[Stored data]
↓↓↓

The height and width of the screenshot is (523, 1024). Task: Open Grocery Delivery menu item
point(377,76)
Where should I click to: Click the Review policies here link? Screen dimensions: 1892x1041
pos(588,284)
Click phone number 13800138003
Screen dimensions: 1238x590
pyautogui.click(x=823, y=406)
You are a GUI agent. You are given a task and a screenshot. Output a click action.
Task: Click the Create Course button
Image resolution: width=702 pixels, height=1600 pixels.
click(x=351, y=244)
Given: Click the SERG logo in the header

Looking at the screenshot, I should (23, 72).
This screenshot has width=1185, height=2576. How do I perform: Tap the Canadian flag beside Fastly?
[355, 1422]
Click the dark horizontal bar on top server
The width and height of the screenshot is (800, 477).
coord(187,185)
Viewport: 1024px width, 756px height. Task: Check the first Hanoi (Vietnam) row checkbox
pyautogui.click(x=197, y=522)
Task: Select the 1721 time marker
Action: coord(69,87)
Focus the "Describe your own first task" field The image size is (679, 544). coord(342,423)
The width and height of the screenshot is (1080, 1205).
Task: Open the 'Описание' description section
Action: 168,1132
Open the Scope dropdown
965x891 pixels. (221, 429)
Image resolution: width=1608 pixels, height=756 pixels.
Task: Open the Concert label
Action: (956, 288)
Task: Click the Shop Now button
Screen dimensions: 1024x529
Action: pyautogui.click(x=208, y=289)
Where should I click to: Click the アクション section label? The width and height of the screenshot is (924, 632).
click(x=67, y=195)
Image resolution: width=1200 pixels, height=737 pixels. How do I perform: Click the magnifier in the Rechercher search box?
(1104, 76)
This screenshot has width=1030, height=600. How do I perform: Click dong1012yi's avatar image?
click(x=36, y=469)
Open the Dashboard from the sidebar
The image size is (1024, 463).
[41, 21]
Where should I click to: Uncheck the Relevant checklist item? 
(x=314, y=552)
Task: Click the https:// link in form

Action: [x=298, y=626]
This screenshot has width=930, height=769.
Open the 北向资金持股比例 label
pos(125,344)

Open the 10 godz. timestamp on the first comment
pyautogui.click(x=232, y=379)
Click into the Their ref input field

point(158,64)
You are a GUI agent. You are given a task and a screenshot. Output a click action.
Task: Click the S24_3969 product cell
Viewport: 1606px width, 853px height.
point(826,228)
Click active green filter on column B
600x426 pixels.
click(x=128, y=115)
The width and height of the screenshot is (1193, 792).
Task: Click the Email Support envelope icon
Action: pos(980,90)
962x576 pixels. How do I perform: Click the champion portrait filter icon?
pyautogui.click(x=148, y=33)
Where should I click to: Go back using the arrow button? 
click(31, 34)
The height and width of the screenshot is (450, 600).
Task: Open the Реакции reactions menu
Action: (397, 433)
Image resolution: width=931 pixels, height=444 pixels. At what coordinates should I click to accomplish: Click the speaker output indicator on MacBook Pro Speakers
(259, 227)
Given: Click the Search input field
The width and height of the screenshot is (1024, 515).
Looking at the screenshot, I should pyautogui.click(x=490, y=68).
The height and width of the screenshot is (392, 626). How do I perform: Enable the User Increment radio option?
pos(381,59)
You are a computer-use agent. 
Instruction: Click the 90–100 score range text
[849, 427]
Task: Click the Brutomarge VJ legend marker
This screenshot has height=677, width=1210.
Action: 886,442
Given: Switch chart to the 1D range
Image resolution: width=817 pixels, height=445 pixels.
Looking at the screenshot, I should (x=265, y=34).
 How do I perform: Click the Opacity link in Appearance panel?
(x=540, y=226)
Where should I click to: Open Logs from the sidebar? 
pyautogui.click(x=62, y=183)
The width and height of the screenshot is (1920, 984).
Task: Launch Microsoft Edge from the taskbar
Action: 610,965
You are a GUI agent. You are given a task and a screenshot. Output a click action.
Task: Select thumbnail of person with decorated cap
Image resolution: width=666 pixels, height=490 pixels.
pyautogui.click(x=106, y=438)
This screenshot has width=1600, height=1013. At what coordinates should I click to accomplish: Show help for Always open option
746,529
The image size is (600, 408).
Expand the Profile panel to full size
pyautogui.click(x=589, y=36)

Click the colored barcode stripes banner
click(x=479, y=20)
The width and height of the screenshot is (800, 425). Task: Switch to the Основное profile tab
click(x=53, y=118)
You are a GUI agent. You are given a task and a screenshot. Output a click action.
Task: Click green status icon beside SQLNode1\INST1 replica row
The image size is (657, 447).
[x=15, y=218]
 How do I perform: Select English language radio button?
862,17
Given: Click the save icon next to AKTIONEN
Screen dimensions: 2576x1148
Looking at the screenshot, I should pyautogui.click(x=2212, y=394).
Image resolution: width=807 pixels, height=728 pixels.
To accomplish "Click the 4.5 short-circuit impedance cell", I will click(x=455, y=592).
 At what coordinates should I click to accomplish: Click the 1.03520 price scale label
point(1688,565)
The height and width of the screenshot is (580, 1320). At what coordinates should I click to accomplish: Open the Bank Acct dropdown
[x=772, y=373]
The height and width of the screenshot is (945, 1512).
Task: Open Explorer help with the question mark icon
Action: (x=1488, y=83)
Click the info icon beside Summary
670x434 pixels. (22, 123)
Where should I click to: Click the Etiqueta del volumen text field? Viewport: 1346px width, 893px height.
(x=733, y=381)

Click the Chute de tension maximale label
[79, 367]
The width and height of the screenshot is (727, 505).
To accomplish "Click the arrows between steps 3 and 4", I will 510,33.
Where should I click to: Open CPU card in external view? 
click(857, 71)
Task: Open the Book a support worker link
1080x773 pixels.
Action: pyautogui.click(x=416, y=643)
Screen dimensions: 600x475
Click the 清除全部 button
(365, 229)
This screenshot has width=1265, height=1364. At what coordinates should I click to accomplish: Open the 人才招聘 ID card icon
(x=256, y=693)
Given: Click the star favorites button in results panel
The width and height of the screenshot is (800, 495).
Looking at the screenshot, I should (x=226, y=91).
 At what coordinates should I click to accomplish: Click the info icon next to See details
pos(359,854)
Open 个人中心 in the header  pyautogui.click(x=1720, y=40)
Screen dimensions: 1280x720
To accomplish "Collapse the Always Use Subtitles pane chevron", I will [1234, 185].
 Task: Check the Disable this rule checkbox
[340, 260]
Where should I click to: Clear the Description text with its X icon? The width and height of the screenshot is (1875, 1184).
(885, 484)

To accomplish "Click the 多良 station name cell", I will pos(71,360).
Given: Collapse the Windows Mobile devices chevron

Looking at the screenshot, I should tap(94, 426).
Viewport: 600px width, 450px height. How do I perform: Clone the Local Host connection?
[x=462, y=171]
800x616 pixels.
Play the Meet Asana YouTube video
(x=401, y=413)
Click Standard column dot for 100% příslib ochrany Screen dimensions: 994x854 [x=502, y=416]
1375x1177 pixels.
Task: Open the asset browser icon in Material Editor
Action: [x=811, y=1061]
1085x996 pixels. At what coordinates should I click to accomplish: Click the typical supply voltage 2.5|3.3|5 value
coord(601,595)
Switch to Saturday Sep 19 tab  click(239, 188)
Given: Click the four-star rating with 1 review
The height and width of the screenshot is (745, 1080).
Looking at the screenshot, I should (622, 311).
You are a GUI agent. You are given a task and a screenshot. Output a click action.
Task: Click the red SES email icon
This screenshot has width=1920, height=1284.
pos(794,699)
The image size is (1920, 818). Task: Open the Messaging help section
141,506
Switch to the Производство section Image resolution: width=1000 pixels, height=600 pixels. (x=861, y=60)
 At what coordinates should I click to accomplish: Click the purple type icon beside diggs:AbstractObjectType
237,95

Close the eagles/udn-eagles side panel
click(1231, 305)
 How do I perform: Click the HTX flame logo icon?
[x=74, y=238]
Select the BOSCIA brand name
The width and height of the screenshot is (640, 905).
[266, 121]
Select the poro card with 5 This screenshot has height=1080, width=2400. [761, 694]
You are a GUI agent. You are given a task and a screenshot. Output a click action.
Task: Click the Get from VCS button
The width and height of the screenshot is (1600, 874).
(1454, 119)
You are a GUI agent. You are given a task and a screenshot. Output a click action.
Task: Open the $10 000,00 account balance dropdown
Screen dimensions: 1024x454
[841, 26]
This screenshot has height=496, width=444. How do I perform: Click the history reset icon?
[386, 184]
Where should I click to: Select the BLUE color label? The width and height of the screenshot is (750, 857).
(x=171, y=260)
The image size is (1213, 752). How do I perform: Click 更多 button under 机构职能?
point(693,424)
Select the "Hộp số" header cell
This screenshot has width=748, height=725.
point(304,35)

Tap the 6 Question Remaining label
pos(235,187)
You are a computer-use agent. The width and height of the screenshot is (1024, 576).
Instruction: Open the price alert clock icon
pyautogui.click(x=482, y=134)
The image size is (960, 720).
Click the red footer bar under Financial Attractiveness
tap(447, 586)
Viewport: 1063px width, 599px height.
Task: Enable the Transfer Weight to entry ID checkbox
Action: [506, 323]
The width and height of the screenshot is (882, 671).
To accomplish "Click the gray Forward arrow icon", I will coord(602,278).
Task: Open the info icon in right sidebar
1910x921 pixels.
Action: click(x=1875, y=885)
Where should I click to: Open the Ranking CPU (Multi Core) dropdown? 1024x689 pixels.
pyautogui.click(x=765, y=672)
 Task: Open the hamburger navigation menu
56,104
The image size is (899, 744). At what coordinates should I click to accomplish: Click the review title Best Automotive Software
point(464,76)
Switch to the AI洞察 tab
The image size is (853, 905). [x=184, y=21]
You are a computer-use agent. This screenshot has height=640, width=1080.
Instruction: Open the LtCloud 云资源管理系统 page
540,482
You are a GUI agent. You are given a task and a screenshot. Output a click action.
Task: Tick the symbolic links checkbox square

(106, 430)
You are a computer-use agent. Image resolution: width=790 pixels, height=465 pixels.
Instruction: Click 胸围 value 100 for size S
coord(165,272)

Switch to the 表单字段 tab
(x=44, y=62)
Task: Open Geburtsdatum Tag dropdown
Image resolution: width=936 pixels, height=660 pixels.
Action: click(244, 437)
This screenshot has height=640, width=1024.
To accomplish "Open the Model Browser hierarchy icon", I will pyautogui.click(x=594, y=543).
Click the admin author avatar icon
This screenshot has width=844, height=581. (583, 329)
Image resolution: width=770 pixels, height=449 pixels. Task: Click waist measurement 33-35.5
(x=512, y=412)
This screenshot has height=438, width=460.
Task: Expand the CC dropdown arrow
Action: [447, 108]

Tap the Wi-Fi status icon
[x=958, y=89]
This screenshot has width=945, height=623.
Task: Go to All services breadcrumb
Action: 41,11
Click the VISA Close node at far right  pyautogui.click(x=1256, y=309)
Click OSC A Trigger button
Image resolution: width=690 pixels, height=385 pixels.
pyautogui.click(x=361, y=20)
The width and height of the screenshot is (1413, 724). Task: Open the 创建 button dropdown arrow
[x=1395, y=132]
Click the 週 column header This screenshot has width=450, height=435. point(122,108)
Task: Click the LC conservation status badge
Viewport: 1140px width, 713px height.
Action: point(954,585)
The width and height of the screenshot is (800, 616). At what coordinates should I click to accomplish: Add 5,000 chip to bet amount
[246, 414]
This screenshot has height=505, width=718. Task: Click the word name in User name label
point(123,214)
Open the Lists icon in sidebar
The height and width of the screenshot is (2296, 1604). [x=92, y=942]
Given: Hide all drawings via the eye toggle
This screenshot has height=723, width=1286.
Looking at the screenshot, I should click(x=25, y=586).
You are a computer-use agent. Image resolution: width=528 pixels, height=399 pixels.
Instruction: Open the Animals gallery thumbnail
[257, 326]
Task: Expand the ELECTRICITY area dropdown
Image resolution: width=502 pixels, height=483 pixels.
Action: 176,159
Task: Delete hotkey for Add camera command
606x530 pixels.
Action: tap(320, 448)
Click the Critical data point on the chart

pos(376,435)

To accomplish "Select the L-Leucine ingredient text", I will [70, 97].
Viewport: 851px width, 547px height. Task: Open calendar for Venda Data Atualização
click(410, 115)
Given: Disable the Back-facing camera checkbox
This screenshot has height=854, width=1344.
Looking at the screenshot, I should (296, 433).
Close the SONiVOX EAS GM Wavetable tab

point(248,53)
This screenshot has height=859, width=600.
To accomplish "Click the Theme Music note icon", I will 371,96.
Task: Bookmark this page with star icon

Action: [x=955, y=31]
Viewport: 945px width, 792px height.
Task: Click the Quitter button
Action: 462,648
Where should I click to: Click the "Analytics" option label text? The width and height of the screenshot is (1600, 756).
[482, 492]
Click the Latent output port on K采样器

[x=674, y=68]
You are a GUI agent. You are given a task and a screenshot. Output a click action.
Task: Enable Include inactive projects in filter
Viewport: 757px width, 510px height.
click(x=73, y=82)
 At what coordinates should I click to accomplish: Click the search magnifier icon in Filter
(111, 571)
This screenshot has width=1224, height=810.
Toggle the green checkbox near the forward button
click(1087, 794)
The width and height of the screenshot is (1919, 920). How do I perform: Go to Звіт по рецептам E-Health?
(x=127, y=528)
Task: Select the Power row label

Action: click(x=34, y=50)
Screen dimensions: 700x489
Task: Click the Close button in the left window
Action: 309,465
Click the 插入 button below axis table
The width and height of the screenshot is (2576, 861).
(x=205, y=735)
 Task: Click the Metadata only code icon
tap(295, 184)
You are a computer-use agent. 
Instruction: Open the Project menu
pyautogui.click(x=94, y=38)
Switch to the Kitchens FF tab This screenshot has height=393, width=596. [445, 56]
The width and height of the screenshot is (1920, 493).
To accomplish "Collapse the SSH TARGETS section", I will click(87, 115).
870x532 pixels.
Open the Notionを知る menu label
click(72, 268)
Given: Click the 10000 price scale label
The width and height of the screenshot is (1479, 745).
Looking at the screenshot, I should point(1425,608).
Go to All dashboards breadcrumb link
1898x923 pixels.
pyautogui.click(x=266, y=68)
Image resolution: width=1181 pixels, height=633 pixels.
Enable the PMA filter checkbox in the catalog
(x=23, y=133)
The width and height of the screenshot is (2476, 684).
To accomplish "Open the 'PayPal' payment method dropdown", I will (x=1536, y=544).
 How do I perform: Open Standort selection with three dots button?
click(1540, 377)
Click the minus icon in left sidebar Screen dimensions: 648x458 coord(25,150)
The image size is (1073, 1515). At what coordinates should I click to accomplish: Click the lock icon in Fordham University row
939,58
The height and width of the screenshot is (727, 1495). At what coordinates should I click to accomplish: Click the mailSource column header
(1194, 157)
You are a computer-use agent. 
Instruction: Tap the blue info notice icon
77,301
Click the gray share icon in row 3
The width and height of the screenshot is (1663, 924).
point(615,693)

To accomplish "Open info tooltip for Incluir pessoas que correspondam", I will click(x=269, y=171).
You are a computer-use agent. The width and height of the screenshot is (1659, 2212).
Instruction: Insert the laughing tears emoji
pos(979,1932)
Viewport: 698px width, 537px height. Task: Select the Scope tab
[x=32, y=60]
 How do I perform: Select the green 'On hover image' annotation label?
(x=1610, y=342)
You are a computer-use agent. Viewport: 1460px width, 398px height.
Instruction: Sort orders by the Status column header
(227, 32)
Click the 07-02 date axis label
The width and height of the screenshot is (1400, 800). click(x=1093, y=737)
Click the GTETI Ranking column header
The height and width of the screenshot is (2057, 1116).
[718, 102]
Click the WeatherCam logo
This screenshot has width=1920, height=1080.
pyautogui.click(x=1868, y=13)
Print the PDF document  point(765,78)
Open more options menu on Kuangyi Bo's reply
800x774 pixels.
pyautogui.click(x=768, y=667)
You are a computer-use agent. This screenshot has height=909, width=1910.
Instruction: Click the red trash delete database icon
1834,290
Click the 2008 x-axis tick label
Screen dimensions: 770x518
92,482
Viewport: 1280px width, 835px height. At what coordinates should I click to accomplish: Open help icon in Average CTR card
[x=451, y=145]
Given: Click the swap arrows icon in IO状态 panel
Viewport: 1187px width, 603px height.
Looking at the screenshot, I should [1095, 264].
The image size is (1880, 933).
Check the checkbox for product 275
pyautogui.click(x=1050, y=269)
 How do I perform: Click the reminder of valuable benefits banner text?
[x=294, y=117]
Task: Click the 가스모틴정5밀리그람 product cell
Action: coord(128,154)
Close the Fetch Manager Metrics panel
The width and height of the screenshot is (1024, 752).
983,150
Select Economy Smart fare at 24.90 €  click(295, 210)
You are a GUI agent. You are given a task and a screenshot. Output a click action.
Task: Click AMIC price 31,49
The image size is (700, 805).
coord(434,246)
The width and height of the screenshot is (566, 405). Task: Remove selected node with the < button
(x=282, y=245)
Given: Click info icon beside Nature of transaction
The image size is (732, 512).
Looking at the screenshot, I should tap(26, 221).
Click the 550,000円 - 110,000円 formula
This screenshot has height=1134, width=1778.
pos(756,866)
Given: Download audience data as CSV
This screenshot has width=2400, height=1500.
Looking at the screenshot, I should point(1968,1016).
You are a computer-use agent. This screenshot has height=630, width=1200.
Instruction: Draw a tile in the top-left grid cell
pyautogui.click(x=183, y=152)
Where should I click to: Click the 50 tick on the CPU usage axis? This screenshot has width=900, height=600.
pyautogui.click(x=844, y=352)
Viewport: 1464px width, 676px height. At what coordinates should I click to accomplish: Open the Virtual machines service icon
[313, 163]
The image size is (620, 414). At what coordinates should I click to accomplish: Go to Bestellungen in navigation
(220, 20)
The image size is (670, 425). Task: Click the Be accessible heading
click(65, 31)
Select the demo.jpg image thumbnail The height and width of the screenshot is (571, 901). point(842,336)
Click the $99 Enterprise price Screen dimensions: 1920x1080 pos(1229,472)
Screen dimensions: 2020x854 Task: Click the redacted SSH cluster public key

↑↑↑

• _Prompt_
Only the number is wanted: how many lines above include the word "gray"?

• _Result_
2